Algumas marcas lutam contra o preconceito enquanto outras ainda ’escolhem’ seus clientes

Algumas marcas lutam contra o preconceito enquanto outras ainda 'escolhem' seus clientes

Estamos em 2013 e ainda há tanta gente com preconceitos estúpidos. E por mais que se fale muito em igualdade, seja de raça, religião, classe social e etc., ainda não basta que só eu e você tenhamos essa consciência enquanto os líderes do consumo, em seus anúncios, comerciais, capas de revista, enfim, continuem a divulgar um estereótipo de pessoa "certa" ou "ideal" para usar seu produto.

Eu, trabalhando como produtora, cansei de ouvir nas marcas "ah, mas este tipo de pessoa não é o perfil que a gente quer pra vestir nossas roupas". E eu pensando: "Sério que ela está dizendo isso?". Achei que a marca quisesse vender para quem quisesse comprar suas roupas, e que qualquer forma de divulgação é divulgação, não?

 

 

A marca de roupas Benetton fez nos anos 90 a campanha United Colors Of Benetton, que usou modelos e crianças de todas as culturas possíveis juntas em seus anúncios.

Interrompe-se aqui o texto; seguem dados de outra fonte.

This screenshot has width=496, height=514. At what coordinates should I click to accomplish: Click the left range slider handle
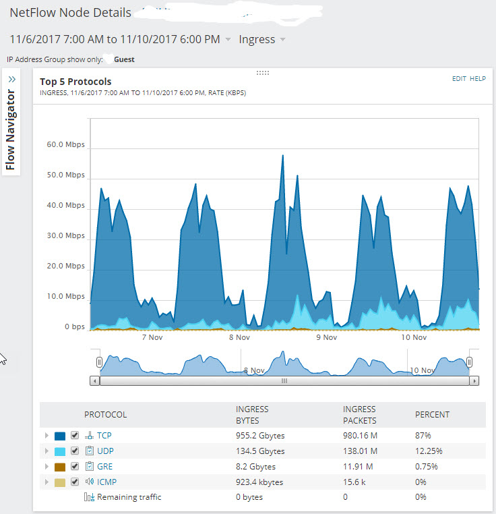99,362
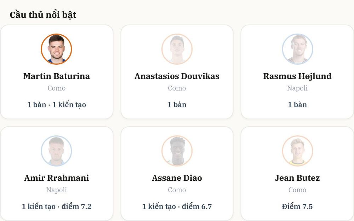This screenshot has height=221, width=354.
Task: Click the '1 kiến tạo · điểm 6.7' stat
Action: pos(177,207)
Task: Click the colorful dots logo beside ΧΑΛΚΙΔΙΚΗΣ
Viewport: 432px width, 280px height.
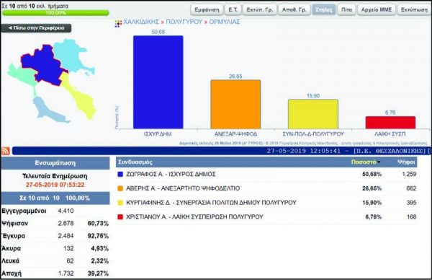Action: 118,24
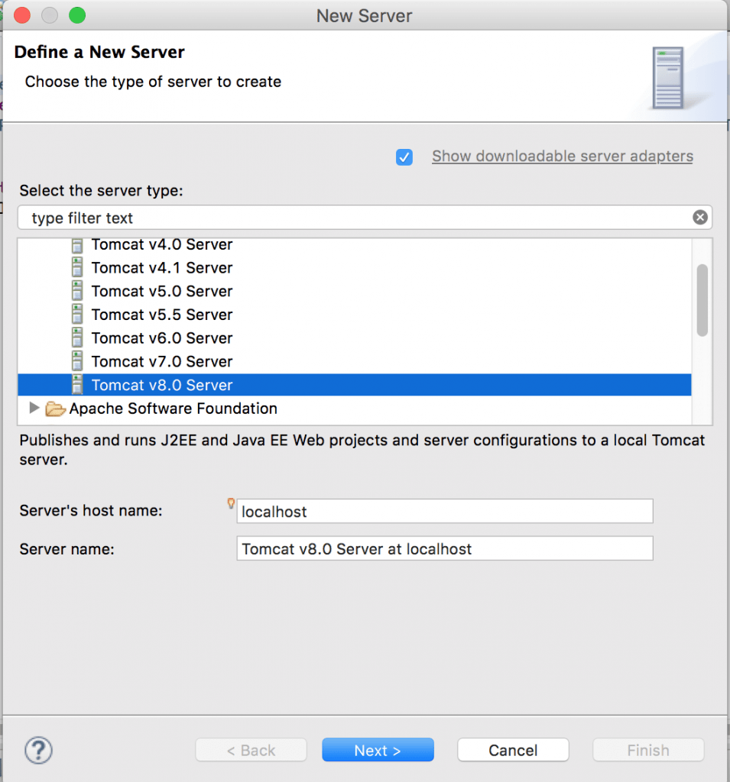Screen dimensions: 730x782
Task: Click the Tomcat v4.0 Server icon
Action: click(77, 245)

Uma celebração à igualdade e um soco na cara do preconceito racial, que marcou época com fotos estonteantes de lindas, e que fizeram todos pararem, sorrirem, e darem uma pensada em seus princípios.

E como todas sabem, a Benetton é uma marca de peças bem clássicas com muitos consumidores bem conservadores, porém, chuta o pau e mostra que "seu perfil" de cliente é… todo mundo! Quem usa roupa, pode usar a roupa deles que eles acham super legal. E que seu consumidor conservador saiba que a marca é para todo mundo e aprenda a se livrar de seus preconceitos.

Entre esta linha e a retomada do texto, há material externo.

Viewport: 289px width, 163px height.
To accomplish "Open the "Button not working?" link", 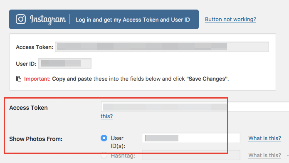I will tap(230, 20).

Hoje, uma campanha similar é a "Make Love" da marca GAP, com atores, cantores, modelos, pessoas desconhecidas e crianças, compondo fotos em que a mensagem faça as pessoas espalharem o amor por onde passarem, independente de sua origem ou escolhas. Entre estas fotos, uma é do ator indiano Waris Ahluwalia junto com a modelo Quentin Jones, que esta semana estampava uma parede de uma estação de metrô em Nova York e foi vandalizada com as frases "Make Bombs" (Faça bombas) e "Please Stop Driving Taxis" (Por favor pare de dirigir taxis). Outra é do músico Malcolm Ford com o artista Max Snow, e também sofreu em Chicago rabiscos com mensagens homofóbicas.

 

 

Após deparar no metrô de Nova York com o anúncio rabiscado, o jornalista islâmico Arsalan Iftikhar postou em seu perfil do twitter a foto para seus 40.000 seguidores verem. A marca logo lhe deu um reply dizendo: "Obrigada por nos informar. Você pode por favor nos enviar em que local isso aconteceu?". E em seguida, a GAP trocou a foto do perfil de seu twitter pela foto limpa de Waris e Quentin, sem o emblema da marca. Como um protesto "com classe" ao que ocorreu. Quanto ao ocorrido em Chicago, a marca ainda não se manifestou.

Essas duas marcas usaram seus poderes na indústria para tentar conscientizar seus consumidores de que roupa é pra todo mundo, sem distinção. Mas são duas apenas, né. Tem tantas aí que poderiam aproveitar o exemplo...

Bom, mas ainda dá tempo, porque como mostraram as atitudes em Nova York e Chicago, o mundo ainda está cheio de babacas.